(Records for locating displayed items)
####################

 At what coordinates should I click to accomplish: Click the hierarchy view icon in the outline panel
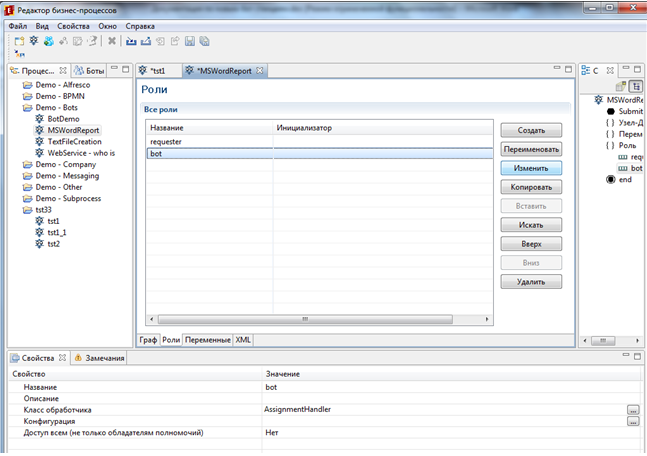635,86

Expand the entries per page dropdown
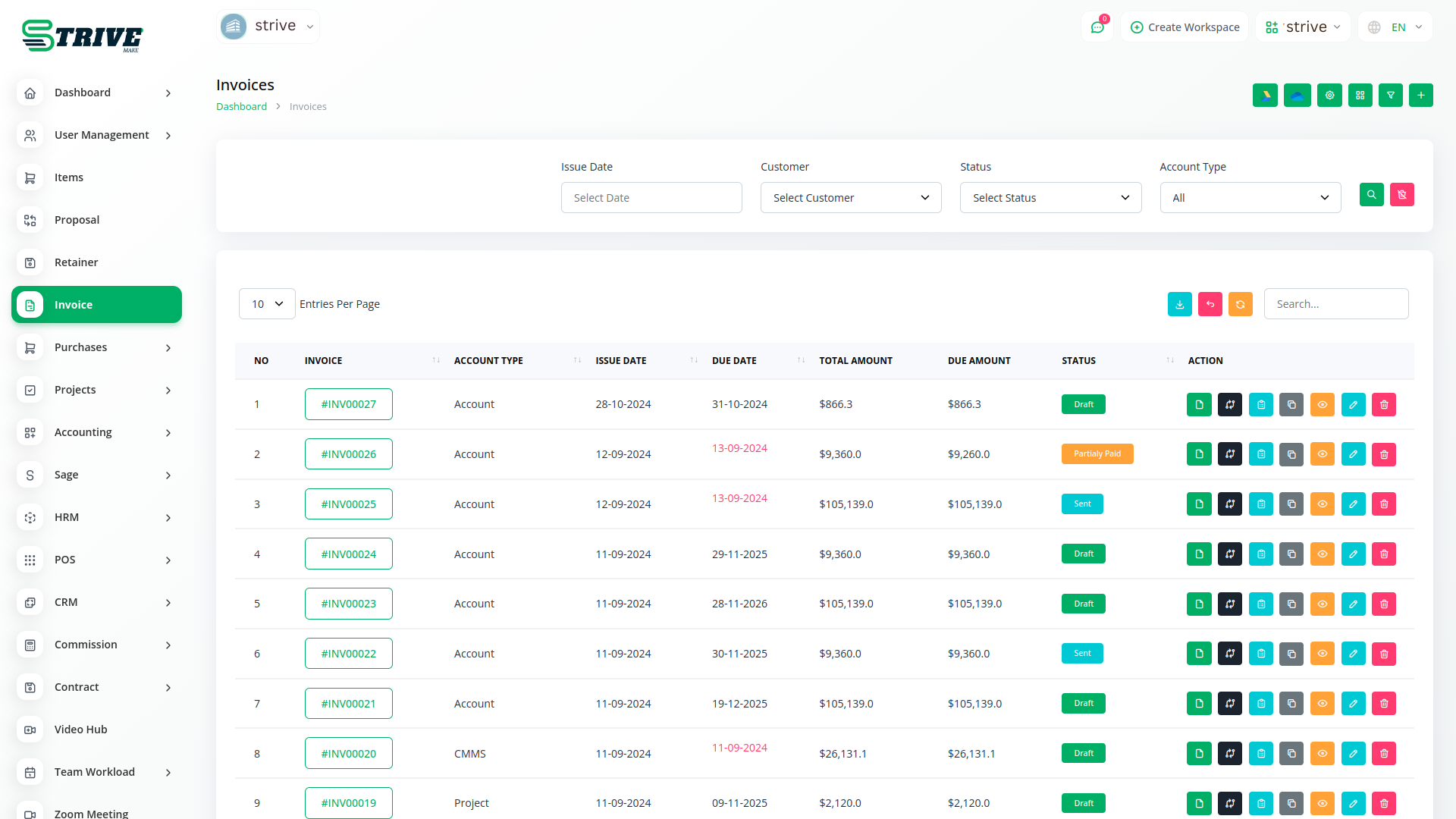coord(267,304)
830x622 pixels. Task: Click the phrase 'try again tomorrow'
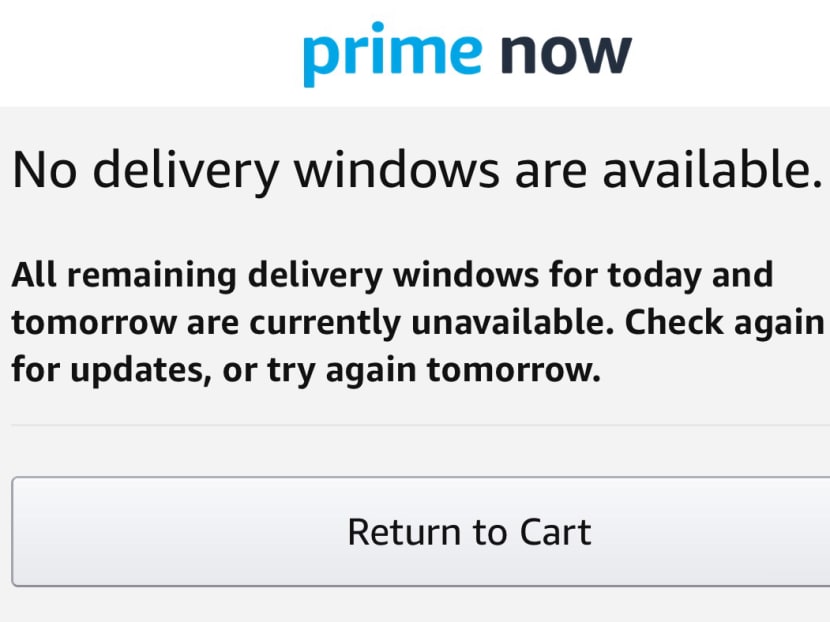tap(437, 369)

####################

Do this. Format everything from the line containing "830x622 pixels. Task: Click" down to the end of the material as a Markdown table with the columns Row and Text. Give each line its own numbered row, skip blank lines, and leave the pictures out.

Solved exercise.
| Row | Text |
|---|---|
| 1 | 830x622 pixels. Task: Click the phrase 'try again tomorrow' |
| 2 | tap(437, 369) |